This is my collection of fingernail polish so far:I maintain a strict regimen of clipping my fingernails at least twice a week and painting them every Sunday.
I even bought a small bottle of fingernail polish remover while I was in New York so that I could keep up my routine without bringing more liquid on the airplane. I remember explaining it to Jared on the subway as I was planning my purchase.
"So when did this start?"
"mmm...I guess...when I got divorced."
"Ha. There's one to take to a therapist."
He was right. As I thought about it more carefully I realized how much my ritual really meant.
To better describe my reasoning, I've first got to explain my attitude toward fingernails: I think they're disgusting. I see them as as carriers of germs and dirt that can be uncomfortably snagged across almost any surface in their most unkempt state. I see long nails as a frivolous obstacle. Long nails suggest that one never engages in dirty work. In my opinion, the shorter, the better.
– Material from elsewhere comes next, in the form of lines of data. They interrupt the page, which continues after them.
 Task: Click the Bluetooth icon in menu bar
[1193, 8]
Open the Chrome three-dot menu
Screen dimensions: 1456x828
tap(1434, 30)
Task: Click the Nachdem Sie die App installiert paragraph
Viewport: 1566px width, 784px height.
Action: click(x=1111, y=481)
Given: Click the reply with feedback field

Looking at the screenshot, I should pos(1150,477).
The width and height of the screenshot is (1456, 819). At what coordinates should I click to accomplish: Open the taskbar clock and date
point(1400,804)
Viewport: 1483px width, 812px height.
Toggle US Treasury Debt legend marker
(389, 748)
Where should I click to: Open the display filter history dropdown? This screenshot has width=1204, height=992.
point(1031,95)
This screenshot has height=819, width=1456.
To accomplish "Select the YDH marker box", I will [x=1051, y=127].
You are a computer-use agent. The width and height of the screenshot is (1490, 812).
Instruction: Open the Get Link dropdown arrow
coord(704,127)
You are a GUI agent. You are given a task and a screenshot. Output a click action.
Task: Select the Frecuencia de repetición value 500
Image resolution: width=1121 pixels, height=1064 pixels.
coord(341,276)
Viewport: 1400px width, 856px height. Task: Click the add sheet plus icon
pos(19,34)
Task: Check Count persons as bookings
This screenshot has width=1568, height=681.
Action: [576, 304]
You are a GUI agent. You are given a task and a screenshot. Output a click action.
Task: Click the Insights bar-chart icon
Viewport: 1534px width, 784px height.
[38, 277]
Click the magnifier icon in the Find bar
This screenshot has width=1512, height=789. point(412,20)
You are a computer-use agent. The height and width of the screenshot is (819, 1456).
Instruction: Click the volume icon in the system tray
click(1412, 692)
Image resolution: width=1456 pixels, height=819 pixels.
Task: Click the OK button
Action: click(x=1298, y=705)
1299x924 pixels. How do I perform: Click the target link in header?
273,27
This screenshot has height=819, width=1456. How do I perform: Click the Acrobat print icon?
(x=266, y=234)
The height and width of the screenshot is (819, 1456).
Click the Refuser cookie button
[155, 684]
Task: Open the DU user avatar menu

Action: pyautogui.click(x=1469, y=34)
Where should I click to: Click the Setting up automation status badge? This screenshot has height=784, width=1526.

Then I've got to describe my attitude toward hands: hands are direct representations of who we are and what we do. Some of my oldest friends might remember that I had a crush on David Blake in Jr. High based almost entirely on the beauty of his hands.
Conversely, I've always felt that my hands were ugly: mannish, stubby, unrefined. When I was younger I couldn't stand nail polish on my own fingers because it only accentuated their lack of elegance.
When my nails are clean and short and painted, I feel in control of my life. They suggest that I've taken the time to groom myself properly; that I've taken a moment to breathe. Painting them in brazen colors indicates that I have conquered my insecurity about their ugliness. But above all, making something this frivolous a priority helps me take the time to assert and evaluate my needs.
I think it makes complete sense that I started this after my divorce.